INSTRUCTIONS FOR THE TASK:
Please give back word for word the lines of the material below between the line containing "kreislaufwirtschaft(1) (81, 650)" and the line containing "kommunikation(1) (234, 622)", inclusive.

LISTED RECORDS:
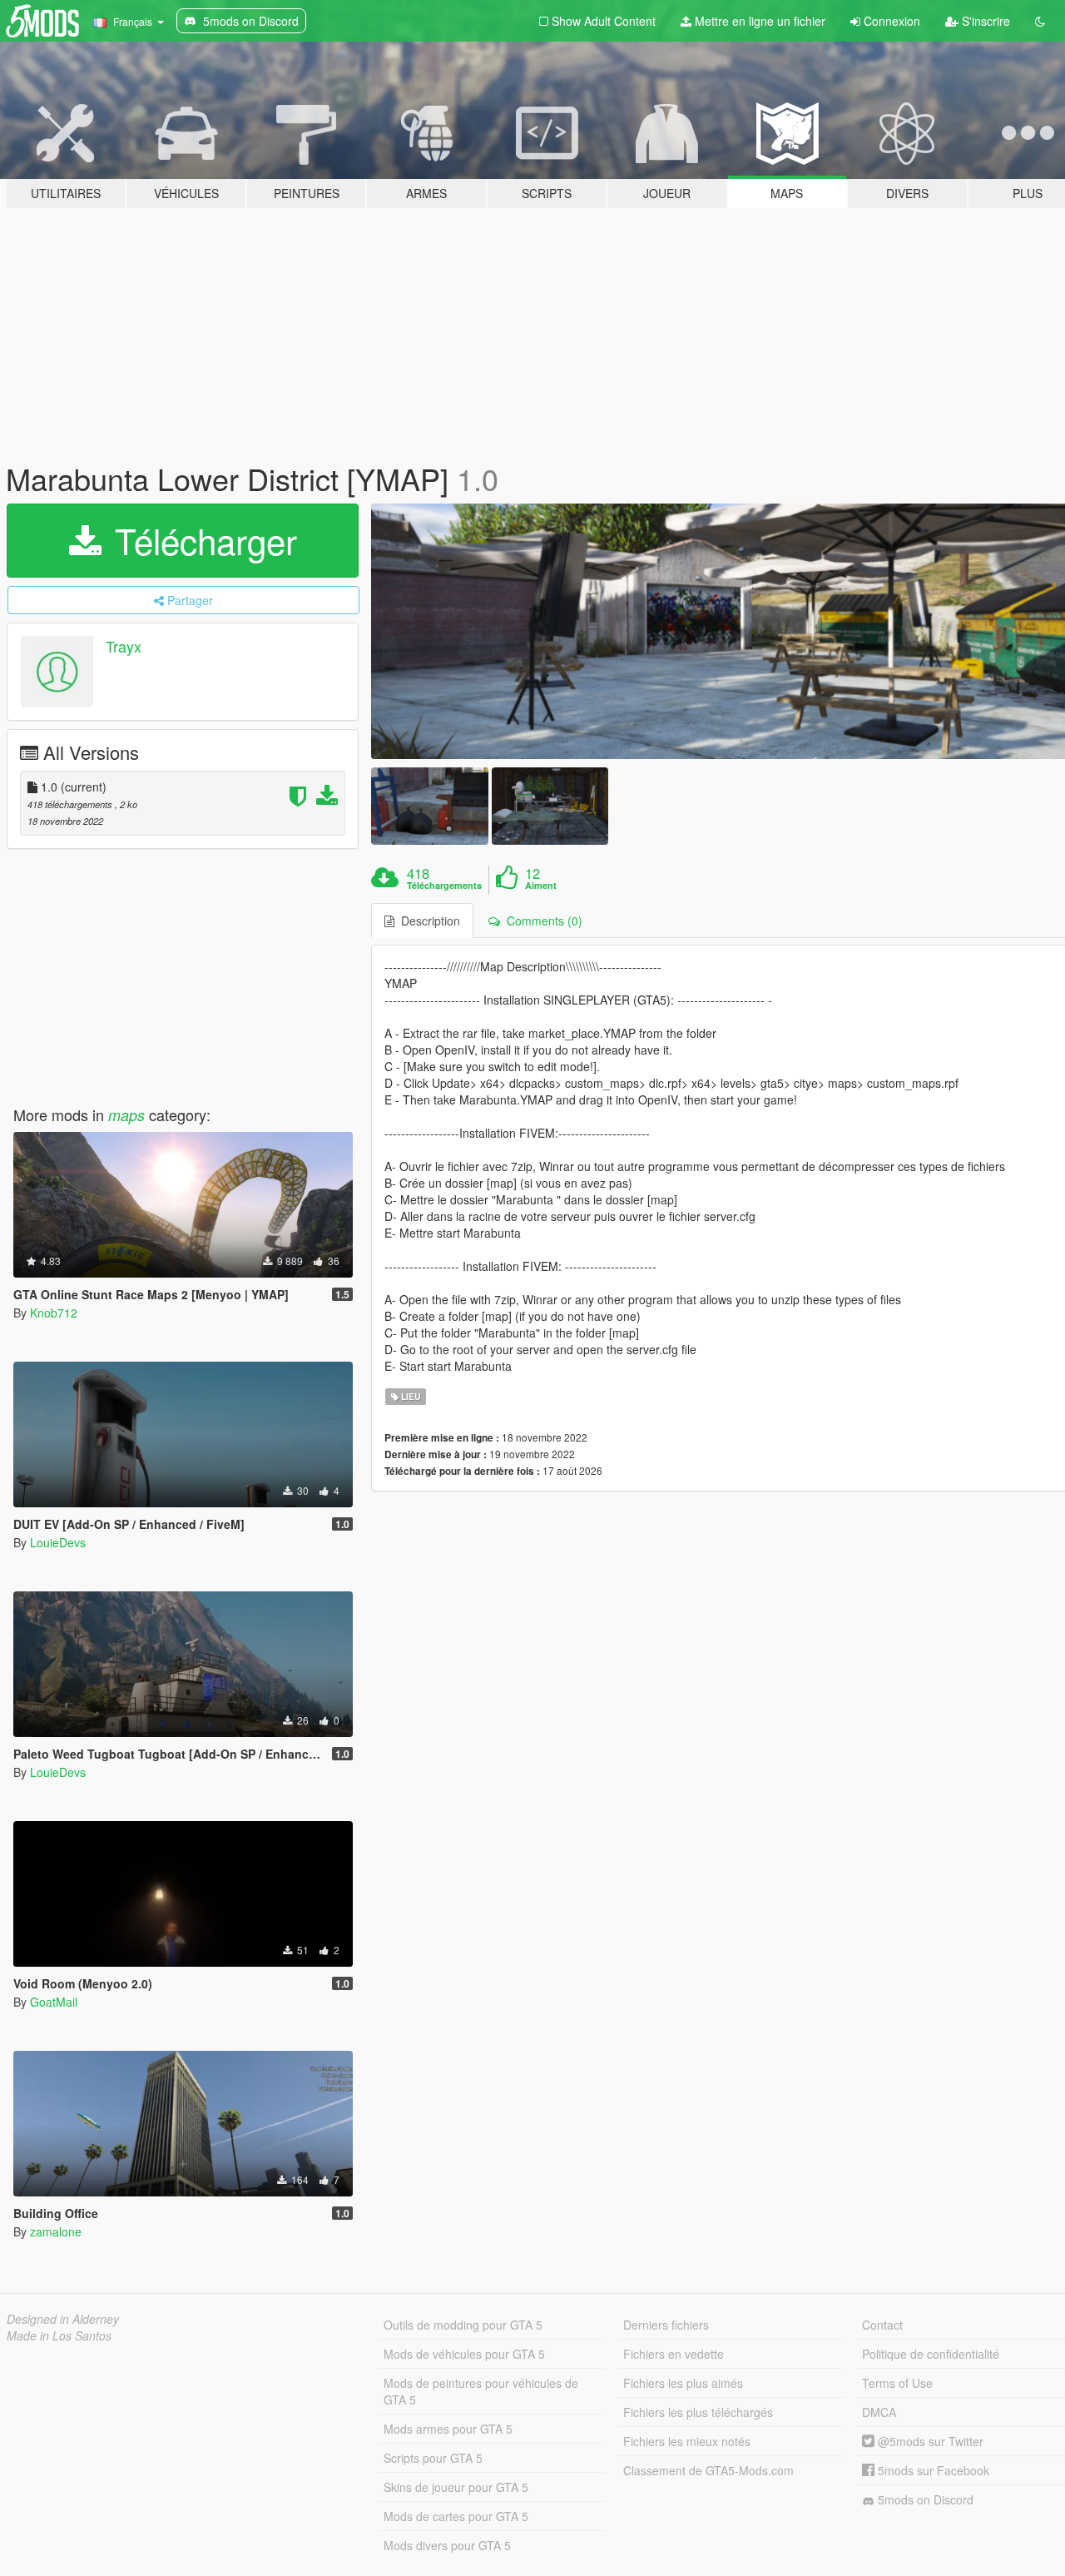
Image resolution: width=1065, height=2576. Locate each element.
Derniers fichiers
---
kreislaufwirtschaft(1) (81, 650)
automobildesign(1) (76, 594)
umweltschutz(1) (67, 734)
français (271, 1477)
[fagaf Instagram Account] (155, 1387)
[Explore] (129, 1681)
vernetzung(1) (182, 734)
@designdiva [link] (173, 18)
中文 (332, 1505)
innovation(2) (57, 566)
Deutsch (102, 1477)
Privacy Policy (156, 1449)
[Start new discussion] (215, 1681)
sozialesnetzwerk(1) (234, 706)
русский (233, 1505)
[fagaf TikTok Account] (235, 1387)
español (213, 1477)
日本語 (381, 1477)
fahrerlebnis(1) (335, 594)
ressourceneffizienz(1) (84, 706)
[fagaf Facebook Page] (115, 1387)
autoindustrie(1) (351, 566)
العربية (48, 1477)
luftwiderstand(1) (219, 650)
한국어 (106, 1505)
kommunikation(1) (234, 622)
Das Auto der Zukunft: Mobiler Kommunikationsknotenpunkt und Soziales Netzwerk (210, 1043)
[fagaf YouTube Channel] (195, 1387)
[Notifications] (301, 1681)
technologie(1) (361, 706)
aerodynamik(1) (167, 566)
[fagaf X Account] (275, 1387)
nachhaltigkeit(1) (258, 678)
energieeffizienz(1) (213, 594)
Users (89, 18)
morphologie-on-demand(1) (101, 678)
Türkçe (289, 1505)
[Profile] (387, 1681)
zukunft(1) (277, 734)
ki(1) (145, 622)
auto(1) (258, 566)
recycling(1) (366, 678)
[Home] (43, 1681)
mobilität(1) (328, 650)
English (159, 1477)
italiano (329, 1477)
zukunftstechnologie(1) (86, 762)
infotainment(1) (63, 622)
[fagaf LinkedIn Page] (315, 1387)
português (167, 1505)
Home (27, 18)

EXERCISE RESPONSE:
kreislaufwirtschaft(1) (81, 650)
automobildesign(1) (76, 594)
umweltschutz(1) (67, 734)
français (271, 1477)
[fagaf Instagram Account] (155, 1387)
[Explore] (129, 1681)
vernetzung(1) (182, 734)
@designdiva [link] (173, 18)
中文 (332, 1505)
innovation(2) (57, 566)
Deutsch (102, 1477)
Privacy Policy (156, 1449)
[Start new discussion] (215, 1681)
sozialesnetzwerk(1) (234, 706)
русский (233, 1505)
[fagaf TikTok Account] (235, 1387)
español (213, 1477)
日本語 (381, 1477)
fahrerlebnis(1) (335, 594)
ressourceneffizienz(1) (84, 706)
[fagaf Facebook Page] (115, 1387)
autoindustrie(1) (351, 566)
العربية (48, 1477)
luftwiderstand(1) (219, 650)
한국어 (106, 1505)
kommunikation(1) (234, 622)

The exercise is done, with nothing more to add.